Reducing the power of the Big Five is also on this agenda. Big Five? Yes: Apple, Alphabet (parent company of Google), Facebook, Amazon and Microsoft. It is no longer a question whether these companies dominate markets and have access to important data. It is all about the question how to regulate their power. A British scholar, named Guy Standing, says: “Companies as Facebook and Google are the robber barons of the 21th century." There are already experiments going on which are about sharing crucial data between companies. This would attribute to reducing monopolies. But a much-asked question is: why do these companies have such data? Oxford scientist Rachel Botsman recognizes the sake of that question: “A fair question. Nowhere is written down that data is a company’s property.”
Beside the agenda of the WEF, all participants were nervous for one more thing: what will US president Donald Trump say during his visit at the forum? Trump started his speech clear: “There has never been a better time to hire, to invest, to build and to grow in the United States." It is the first time in eighteen years that an American president participates at the WEF. Trump took the opportunity to defend his ‘America first policy’ and told the forum some results: “Consumer confidence, business confidence and manufacturing confidence are the highest they have ever been in many decades. After years of stagnation, the United States is once again experiencing strong economic growth." But the core of his message seems to be cooperation. “America first does not mean America alone”, Trump says. “America is open for business and we are competitive once again.”
Reactions on Trump’s speech were different. The International Monetary Fund acknowledged that recent tax cuts were a reason that forecasts about economic growth of this year lifted to 2.7 percent. Others expressed unease with America’s foreign policy and immigration policy. Arne Sorenson, CEO of Marriott International, gives a good description: “Words around immigration, or words around some of these other issues, can be interpreted in the rest of the world as words of welcome or relatively less welcome.”
Mark Rutte’s money talk
Dutch prime minister Mark Rutte also attended the WEF. But the WEF had a clear message for the Dutchman.

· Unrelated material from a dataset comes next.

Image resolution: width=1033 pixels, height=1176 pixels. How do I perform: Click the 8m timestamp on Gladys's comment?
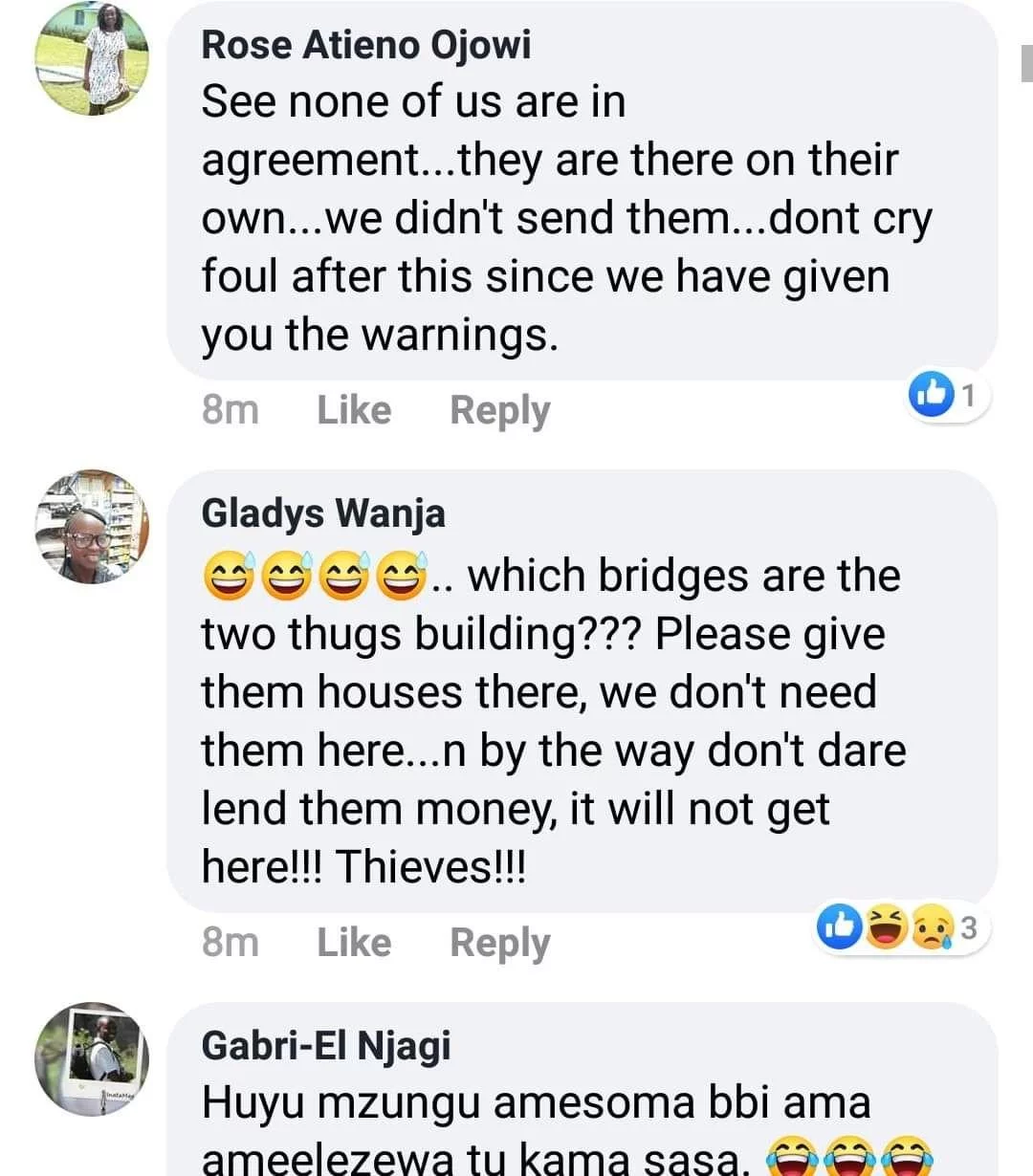coord(230,943)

Beside the 7th position on the global scale of social equality (Inclusive Development Index), Rutte was warned that the Dutch position might be in danger. “Years of focus on the GDP have led to high rates of inequality”, the WEF report says. There is one clear solution according to the forum: a more progressive tax system and higher taxes on financial capital.
Rutte also had a conversation with Alibaba founder Jack Ma, who has an estimated 39,5 billon euro capital. “I talked with Jack Ma about e-commerce”, Rutte says. “The e-commerce market has a thirteen percent annual growth and has a big impact. Ma is in this sector one of biggest actors”. Alibaba has a revenue that makes the company the 21th economy in the world. Rutte’s purpose was to promote the Netherlands as a country with many advantages for such companies.
Where is Xi Jinping?
Only one of the so-called G7 countries was not present. The Chinese president Xi Jinping decided to stay in China and had sent a government delegation to Davos. Xi has important things to do in his country. He had to chair a meeting of China’s leading body for guiding economic and social reforms. Xi seems to focus on laying out his own strategy for China’s global role at home. As one of the Chinese newspapers puts it: “The world has never focused on China so much and needed China so much as it does now." In other words, if you want to do business with the most important country in the world, you better come to Beijing instead of waiting in Davos.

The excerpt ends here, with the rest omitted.